Fermi surface reconstruction and multiple quantum phase transitions in the antiferromagnet CeRhIn$_5$

TL;DR

This study investigates quantum critical points in CeRhIn$_5$, revealing a Fermi surface reconstruction and multiple quantum phase transitions, advancing understanding of universal behaviour in quantum critical phenomena.

Contribution

It provides experimental evidence of Fermi surface changes and multiple QCPs in CeRhIn$_5$, highlighting the complexity of quantum phase transitions in heavy-fermion metals.

Findings

Fermi surface change detected at B$_0^*$ around 30 T

Identification of two distinct classes of QCPs in CeRhIn$_5$

Evidence of localized to itinerant electron transition

Abstract

Conventional, thermally-driven continuous phase transitions are described by universal critical behaviour that is independent of the specific microscopic details of a material.
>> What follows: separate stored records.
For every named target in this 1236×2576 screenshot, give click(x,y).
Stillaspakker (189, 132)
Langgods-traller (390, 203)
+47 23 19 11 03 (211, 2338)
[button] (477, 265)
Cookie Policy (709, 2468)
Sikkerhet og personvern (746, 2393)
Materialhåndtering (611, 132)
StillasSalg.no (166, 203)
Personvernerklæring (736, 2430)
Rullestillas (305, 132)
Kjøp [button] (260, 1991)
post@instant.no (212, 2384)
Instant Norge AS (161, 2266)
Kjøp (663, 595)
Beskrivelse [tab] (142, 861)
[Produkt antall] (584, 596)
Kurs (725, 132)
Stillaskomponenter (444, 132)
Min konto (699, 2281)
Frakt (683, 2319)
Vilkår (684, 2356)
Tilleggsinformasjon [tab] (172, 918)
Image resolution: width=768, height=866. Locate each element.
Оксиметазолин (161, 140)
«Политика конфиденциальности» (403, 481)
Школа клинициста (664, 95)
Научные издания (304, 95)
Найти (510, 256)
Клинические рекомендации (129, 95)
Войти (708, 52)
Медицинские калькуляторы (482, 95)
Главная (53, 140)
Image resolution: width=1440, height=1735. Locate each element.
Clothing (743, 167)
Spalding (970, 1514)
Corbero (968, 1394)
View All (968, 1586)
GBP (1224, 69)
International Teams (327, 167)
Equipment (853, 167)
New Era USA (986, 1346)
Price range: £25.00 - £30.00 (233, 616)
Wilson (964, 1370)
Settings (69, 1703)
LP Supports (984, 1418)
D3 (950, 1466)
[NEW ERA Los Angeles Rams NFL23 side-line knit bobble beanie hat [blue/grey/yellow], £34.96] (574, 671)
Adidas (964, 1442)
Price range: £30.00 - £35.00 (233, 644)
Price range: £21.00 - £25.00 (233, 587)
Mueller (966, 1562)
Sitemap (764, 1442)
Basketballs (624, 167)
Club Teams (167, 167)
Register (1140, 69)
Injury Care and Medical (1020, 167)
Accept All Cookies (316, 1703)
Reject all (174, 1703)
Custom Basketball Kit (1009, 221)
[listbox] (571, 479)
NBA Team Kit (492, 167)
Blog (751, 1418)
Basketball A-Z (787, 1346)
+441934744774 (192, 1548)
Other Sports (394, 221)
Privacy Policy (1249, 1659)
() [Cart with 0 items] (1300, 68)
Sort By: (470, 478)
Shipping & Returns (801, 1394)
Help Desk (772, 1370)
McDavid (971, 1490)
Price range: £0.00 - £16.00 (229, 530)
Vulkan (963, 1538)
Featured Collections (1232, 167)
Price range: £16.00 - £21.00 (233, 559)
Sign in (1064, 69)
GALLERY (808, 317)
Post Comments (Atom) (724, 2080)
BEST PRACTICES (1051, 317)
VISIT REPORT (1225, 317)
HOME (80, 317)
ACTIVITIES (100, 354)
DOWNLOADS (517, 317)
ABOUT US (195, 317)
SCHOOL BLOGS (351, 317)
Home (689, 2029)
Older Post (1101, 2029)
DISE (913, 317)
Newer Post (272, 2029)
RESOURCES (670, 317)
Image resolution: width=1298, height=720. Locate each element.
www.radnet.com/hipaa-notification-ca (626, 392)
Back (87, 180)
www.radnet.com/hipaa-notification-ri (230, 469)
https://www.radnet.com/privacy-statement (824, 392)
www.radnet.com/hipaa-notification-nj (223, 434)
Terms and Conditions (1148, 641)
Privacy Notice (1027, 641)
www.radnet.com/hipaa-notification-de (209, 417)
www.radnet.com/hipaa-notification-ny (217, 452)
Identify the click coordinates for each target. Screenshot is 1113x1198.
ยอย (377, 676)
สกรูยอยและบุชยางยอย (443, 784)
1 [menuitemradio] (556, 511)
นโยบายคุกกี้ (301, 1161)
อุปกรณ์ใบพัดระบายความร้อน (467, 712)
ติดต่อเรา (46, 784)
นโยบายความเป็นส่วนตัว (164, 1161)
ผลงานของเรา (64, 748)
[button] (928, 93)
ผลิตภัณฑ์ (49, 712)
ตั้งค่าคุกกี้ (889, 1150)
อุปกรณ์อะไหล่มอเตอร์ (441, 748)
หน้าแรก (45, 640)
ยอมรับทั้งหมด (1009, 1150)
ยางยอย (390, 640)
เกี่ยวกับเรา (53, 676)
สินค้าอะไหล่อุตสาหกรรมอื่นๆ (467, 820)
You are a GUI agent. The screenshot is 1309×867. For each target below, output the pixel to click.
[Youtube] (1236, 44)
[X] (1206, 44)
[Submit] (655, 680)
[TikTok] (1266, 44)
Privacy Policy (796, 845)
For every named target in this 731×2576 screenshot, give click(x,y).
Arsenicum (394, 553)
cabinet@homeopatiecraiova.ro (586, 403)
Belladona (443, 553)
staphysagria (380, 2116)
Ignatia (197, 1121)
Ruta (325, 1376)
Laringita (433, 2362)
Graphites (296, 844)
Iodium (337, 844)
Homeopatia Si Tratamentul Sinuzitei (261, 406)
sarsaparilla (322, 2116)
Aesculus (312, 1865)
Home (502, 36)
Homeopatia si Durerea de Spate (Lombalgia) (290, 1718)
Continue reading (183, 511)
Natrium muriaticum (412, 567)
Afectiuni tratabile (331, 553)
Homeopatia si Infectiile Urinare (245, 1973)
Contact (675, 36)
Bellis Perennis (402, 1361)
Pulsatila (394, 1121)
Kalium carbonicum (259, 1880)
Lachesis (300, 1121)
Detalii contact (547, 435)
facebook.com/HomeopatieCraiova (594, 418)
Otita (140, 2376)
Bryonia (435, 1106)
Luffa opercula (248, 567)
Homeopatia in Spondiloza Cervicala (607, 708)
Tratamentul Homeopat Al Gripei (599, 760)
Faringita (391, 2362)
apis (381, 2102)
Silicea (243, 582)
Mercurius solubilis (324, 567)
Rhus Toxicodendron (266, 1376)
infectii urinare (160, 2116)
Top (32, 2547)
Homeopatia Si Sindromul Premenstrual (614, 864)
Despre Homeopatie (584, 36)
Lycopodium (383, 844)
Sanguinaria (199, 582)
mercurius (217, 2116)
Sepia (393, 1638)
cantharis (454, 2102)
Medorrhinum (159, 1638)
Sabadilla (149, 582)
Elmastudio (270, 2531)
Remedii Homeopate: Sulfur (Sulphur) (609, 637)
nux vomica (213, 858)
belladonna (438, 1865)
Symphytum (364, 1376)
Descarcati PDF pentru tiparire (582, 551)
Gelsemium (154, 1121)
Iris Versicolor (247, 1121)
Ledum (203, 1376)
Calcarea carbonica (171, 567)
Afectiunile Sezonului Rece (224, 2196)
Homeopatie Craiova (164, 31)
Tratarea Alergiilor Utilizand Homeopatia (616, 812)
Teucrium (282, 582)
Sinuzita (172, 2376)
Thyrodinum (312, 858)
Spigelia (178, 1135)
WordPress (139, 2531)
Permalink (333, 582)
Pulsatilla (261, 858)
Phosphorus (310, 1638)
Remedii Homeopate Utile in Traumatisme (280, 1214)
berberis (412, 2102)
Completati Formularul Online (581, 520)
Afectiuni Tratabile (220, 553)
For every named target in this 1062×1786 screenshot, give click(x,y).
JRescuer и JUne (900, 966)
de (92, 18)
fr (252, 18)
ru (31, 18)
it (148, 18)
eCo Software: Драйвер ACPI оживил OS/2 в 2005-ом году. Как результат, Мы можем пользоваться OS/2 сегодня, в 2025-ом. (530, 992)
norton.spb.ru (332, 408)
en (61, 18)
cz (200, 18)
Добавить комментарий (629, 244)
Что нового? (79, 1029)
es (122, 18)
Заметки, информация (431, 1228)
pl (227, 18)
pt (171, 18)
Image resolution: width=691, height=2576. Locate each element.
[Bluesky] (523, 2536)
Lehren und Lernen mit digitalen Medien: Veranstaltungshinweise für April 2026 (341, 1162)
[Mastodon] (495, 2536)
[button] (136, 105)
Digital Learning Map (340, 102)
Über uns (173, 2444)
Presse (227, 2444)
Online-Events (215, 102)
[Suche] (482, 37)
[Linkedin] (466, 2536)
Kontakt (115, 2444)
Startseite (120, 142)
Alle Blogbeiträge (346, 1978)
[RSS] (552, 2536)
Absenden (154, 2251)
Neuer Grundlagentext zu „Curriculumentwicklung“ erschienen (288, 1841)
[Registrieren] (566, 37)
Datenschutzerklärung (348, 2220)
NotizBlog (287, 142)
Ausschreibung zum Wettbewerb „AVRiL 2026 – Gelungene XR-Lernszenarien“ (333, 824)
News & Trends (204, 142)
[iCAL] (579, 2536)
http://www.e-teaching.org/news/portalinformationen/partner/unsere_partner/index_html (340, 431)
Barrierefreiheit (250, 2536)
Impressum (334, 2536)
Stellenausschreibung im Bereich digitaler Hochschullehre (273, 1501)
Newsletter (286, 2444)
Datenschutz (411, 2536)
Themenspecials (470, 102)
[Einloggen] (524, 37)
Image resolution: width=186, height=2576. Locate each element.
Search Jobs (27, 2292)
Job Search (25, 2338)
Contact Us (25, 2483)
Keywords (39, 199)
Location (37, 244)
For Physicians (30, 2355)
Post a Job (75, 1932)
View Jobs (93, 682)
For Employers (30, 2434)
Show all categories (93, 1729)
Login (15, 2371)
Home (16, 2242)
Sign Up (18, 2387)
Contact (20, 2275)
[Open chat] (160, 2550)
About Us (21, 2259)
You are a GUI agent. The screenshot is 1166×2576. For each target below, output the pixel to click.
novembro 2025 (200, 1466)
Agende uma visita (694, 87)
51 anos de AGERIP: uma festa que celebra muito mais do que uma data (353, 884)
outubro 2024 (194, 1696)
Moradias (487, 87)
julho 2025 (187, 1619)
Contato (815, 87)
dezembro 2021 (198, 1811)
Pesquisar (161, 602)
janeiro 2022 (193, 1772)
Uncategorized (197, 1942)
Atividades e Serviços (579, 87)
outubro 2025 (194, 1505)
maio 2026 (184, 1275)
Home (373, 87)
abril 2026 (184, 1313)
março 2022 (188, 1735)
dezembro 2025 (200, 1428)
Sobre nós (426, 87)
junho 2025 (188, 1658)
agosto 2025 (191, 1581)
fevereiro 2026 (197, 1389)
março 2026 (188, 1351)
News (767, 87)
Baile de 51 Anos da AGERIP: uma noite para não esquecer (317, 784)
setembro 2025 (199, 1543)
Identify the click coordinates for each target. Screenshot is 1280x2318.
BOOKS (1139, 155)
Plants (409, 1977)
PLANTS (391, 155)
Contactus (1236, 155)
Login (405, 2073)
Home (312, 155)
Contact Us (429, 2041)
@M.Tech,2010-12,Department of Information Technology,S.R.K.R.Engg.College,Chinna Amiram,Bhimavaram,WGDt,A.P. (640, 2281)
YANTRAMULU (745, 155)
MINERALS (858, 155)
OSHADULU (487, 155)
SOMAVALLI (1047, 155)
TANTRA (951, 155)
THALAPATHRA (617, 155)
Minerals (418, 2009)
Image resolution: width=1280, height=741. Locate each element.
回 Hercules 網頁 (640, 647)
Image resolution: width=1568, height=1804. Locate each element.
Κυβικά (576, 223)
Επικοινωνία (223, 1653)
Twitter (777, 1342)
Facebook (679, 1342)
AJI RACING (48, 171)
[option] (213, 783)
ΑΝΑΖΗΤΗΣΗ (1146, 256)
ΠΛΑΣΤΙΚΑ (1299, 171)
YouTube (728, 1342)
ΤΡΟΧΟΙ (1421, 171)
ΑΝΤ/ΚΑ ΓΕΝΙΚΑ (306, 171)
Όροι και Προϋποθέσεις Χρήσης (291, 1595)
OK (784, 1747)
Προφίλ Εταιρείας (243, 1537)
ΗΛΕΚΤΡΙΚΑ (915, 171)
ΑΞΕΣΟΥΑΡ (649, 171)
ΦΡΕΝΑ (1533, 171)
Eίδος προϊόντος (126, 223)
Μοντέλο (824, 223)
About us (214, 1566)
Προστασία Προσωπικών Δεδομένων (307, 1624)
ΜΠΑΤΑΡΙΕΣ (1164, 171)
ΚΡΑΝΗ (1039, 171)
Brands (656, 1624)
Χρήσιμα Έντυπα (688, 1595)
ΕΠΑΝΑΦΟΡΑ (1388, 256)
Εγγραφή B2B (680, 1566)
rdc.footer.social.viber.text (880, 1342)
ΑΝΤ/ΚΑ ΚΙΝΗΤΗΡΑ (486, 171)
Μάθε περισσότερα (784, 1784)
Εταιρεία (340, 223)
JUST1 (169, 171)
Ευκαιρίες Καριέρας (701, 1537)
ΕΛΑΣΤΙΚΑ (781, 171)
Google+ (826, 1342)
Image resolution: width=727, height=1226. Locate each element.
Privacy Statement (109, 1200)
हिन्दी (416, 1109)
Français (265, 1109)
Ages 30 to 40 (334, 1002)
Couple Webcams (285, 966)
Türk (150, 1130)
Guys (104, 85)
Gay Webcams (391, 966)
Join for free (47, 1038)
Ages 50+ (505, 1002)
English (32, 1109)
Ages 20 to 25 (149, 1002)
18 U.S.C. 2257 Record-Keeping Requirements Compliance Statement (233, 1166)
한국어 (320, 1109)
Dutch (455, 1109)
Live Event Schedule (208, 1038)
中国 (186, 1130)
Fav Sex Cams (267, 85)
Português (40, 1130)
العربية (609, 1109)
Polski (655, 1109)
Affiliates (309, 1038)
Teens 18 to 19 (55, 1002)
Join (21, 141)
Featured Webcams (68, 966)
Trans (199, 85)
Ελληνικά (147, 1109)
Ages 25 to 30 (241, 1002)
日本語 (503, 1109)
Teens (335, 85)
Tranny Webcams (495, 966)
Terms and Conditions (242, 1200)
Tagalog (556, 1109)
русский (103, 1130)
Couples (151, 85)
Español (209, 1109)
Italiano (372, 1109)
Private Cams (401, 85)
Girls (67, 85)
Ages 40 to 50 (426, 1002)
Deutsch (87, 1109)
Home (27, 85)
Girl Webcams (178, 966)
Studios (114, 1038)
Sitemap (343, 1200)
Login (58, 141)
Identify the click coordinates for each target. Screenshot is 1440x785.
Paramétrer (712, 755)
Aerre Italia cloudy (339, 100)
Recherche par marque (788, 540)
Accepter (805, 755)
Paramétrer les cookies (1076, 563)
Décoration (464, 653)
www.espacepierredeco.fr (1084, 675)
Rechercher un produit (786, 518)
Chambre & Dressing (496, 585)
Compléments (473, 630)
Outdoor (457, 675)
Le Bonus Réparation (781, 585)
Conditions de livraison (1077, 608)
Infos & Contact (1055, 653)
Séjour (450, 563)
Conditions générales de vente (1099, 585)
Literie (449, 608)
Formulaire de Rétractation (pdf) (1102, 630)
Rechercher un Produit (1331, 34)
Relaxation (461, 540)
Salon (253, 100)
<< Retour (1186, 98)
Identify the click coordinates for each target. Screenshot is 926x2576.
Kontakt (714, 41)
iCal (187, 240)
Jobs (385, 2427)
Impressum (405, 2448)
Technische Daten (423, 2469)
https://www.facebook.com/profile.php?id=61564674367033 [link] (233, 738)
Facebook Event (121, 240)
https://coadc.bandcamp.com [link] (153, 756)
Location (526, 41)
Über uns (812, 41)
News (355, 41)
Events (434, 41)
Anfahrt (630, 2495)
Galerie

However, many current studies focus on materials that exhibit quantum-driven continuous phase transitions (quantum critical points, or QCPs) at absolute zero temperature. The classification of such QCPs and the question of whether they show universal behaviour remain open issues. Here we report measurements of heat capacity and de Haas-van Alphen (dHvA) oscillations at low temperatures across a field-induced antiferromagnetic QCP (B$_{c0}\simeq$ 50 T) in the heavy-fermion metal CeRhIn$_5$. A sharp, magnetic-field-induced change in Fermi surface is detected both in the dHvA effect and Hall resistivity at B$_0^*\simeq$ 30 T, well inside the antiferromagnetic phase. Comparisons with band-structure calculations and properties of isostructural CeCoIn$_5$ suggest that the Fermi-surface change at B$_0^*$ is associated with a localized to itinerant transition of the Ce-4f electrons in CeRhIn$_5$. Taken in conjunction with pressure data, our results demonstrate that at least two distinct classes of QCP are observable in CeRhIn$_5$, a significant step towards the derivation of a universal phase diagram for QCPs.